**THE REQUEST:** Turn the rows below into a numbered list, skipping any blank lines and leaving the pictures out.

═══ RECORDS FOR THIS TASK ═══

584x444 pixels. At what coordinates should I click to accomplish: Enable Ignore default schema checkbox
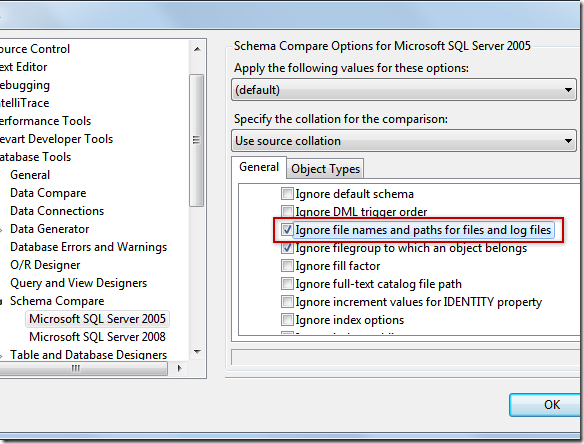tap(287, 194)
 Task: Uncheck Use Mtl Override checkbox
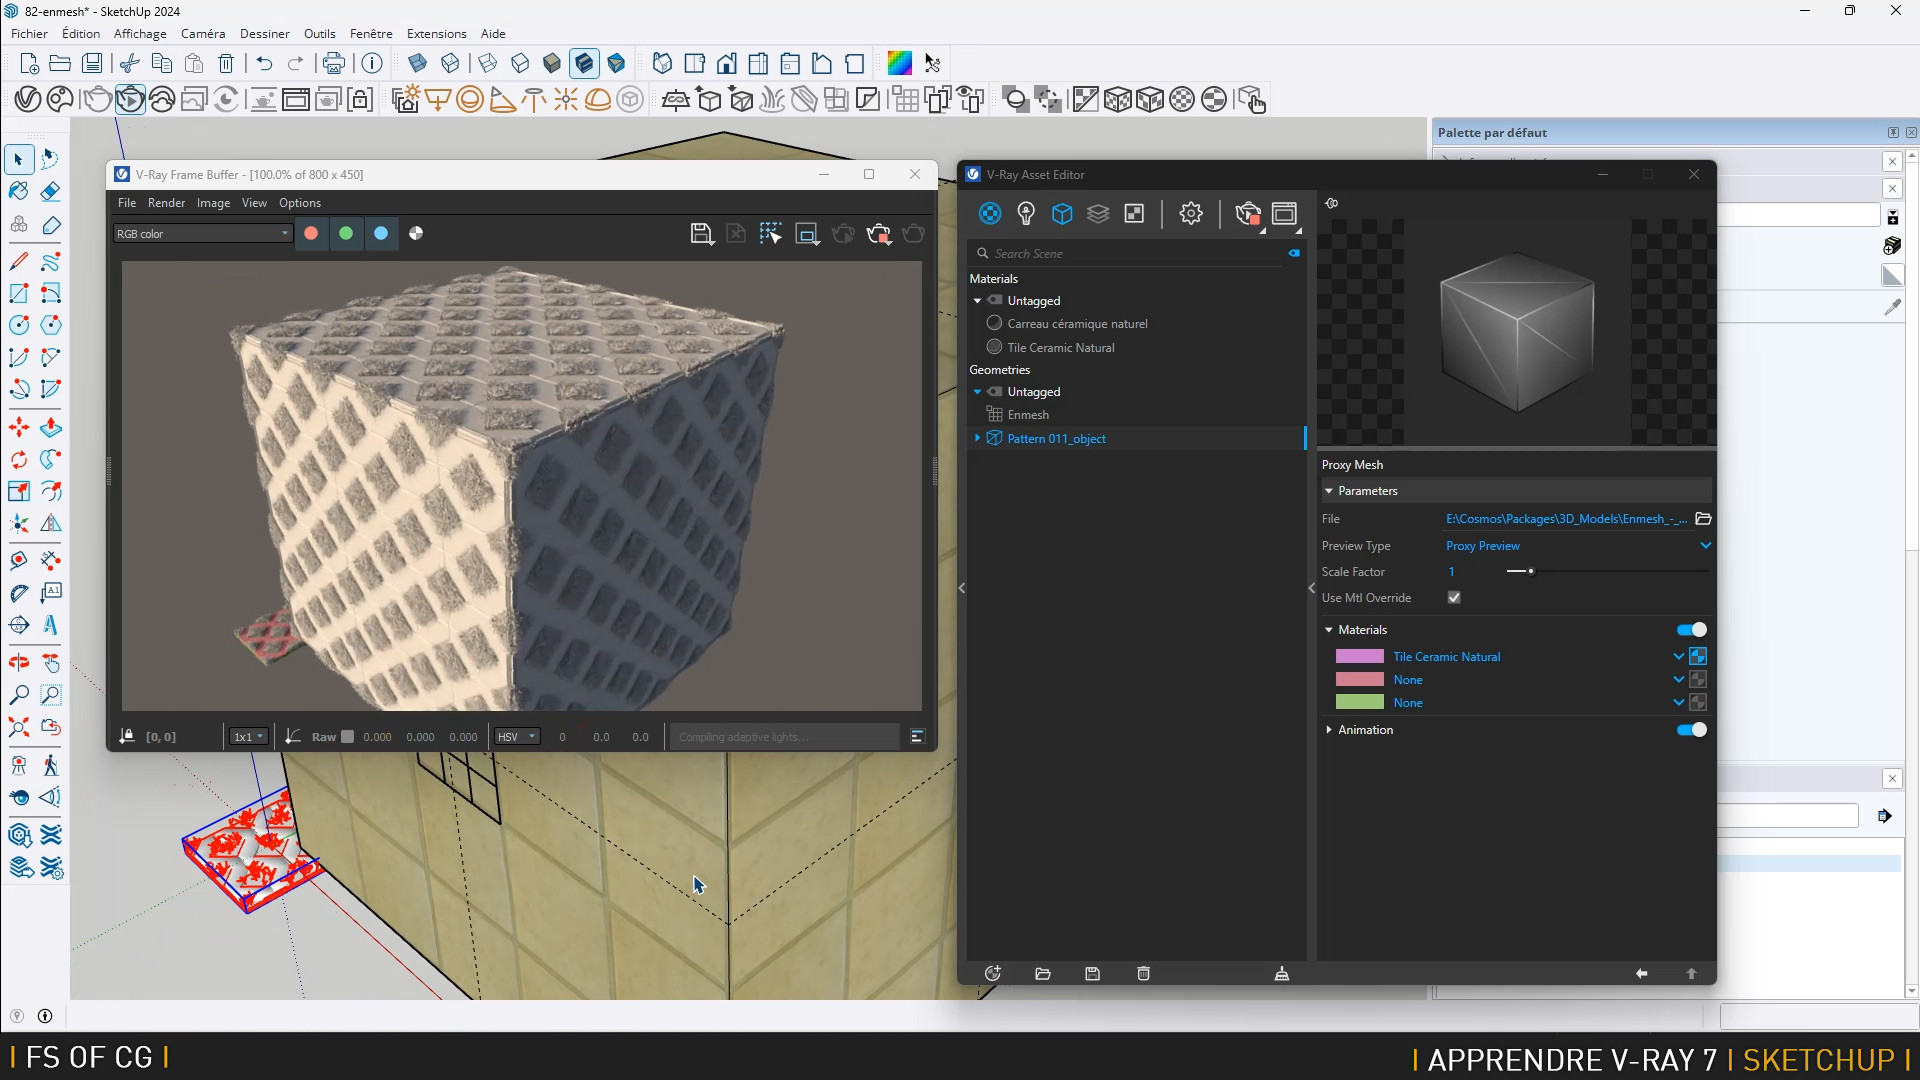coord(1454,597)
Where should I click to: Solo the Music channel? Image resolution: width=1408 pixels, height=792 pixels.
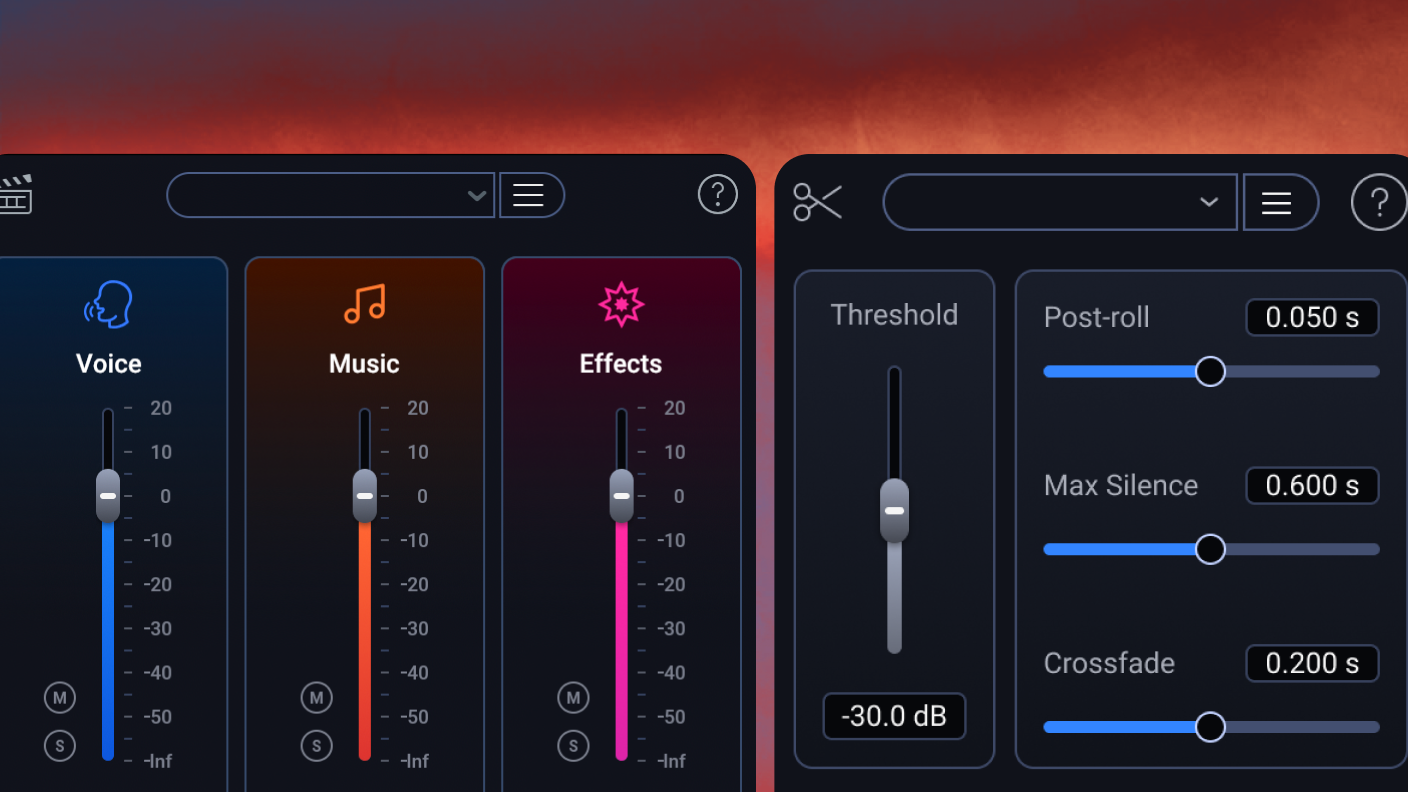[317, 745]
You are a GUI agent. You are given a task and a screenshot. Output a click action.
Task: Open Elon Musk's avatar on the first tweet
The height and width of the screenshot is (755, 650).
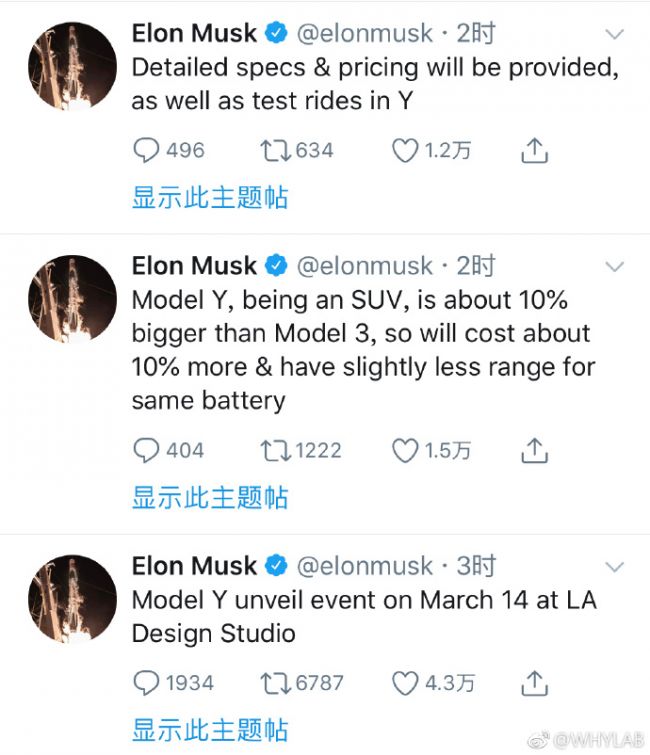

═══

**ANSWER TO THIS TASK:**
1. 584x444 pixels. At what coordinates should I click to accomplish: Enable Ignore default schema checkbox
2. tap(287, 194)
3.  Task: Uncheck Use Mtl Override checkbox
4. coord(1454,597)
5. Where should I click to: Solo the Music channel? Image resolution: width=1408 pixels, height=792 pixels.
6. [317, 745]
7. You are a GUI agent. You are given a task and a screenshot. Output a click action.
8. Task: Open Elon Musk's avatar on the first tweet
9. The height and width of the screenshot is (755, 650).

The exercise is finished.